When Bad People Make Good Things
April 2, 2018The usual saying is: “When good people do bad things”, but I am reversing it and changing it instead of do to make and read: “When bad people make good things.” I am concerned with with the current fixation of people to confuse the moral actions of artists with their art works. I am most concerned here with the visual arts, as that is my field of expertise, but the confusion extents across other cultural fields. As an example, a person who chooses not to like the films of Woody Allen (even if they had before) because of past actuations of child molestation. I will not go into whether or not this has been proven in court as that has little to with the damnation he has concurred. The point is that his films have not changed. Peoples opinion about his films have changed because of their negative moral judgements about his character. This begs the question if people who had no knowledge about the actuations surrounding Allen and saw his films and liked them would their judgement be wrong? Hello Lolita.
A majority of people who visit public art galleries and museums have little, or no, knowledge of art history particularly the personal lives of the artists who produced the art that they are looking at.

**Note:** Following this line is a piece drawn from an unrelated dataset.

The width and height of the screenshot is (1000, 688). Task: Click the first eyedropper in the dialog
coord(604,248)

There is nothing wrong with that. Why should they? They normally make their judgements based on their emotions. Which is fine and follows along the lines: “I don’t know much about art, but I know what I like.” Again, perfectly acceptable and often the major galleries and museums have many items that are generally likeable. Many viewers do vaguely know the names of artists who are considered ‘good’ like Rembrandt or Picasso plus other household names. I have often watched people first look at the label beside a painting to check the name of the artist to make sure that the painting was worth looking at. If it passed their name test, they would look at the painting with admiration while ignoring other equally good works by lesser known artists in the same gallery space. I am fine with this. Who am I to question their choices?

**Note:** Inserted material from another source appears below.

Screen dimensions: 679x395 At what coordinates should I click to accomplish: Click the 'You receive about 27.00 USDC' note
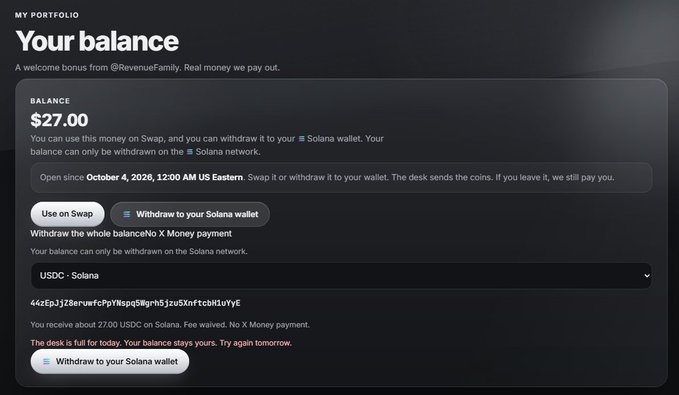pos(170,325)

Should they know the back stories of the famous artists that they are supposed to admire? Caravaggio? Wasn’t he a murderer and a homosexual at a time when being a homosexual was illegal? Yes, on both counts. Speaking of homosexuals, Leonardo faced sodomy charges, but was saved by the pope. Now, are not Caravaggio and Leonardo important to the history of art and are not their works really famous? I could go on and on with serious character faults in famous artists from the 15th until the 19th centuries, but the one thing that you can count on is that their art has remained unchanged. Disregarding periodic changes in critical taste, good paintings remain good paintings even if their makers have been damned to the ninth level of Hell where they are keeping company with Virgil.

Amor Vincit Omnia, 1601–1602, Gemäldegalerie, Berlin. Caravaggio shows Cupid prevailing over all human endeavors: war, music, science, government. (Wikipedia)
Looking at more modern and contemporary art history, there are certainly artists who don’t pass the litmus test of current social acceptability. The beloved Gustav Klimt (and beloved is the right term) fathered at least fourteen children all of them out of wedlock. Not far behind was Lucian Freud with twelve children, ten out of wedlock. You could say that both of them had a thing with the ladies. Again, is their art important? You bet. Perhaps, it’s time to take all of those Klimt posters down. But, he was a pretty fair landscape painter as well.
This brings me to the strange case of the still living Chuck Close. Alas, poor Chuck has been accused of making smutty remarks, many years ago, about a woman’s breasts. This charge, via mostly social media, was enough for him to lose a major retrospective and be placed among the new class of non-persons. Again, the actuations have yet to be proven. I have known an artist or two, over my sixty years in the art world, who have used off colour language from time to time. Come to think of it, it’s hard to think of an artists who hasn’t. Even I, a pillar of propriety, have been called out by my friends (yes I have some) for my foul mouth. As far as remembering an off-colour comment I made to a woman about her attractiveness, twenty or more years ago, I claim the forgetfulness of old age. Chuck Close and I are about the same age, he is twenty-three months younger to the day.
My point is that Close and the other artists that I have mentioned are all reasonable good artists whose works stand on their own, remote from their personal lives. I could go all philosophical here and will in another post why this is true. I stand by the title article in this blog on art and beauty. Remember that my buddies Kant and Hegel cannot be wrong all the time. Beauty is important, my friends.
© Virgil Hammock, Sackville NB, Canada, 2 April 2018.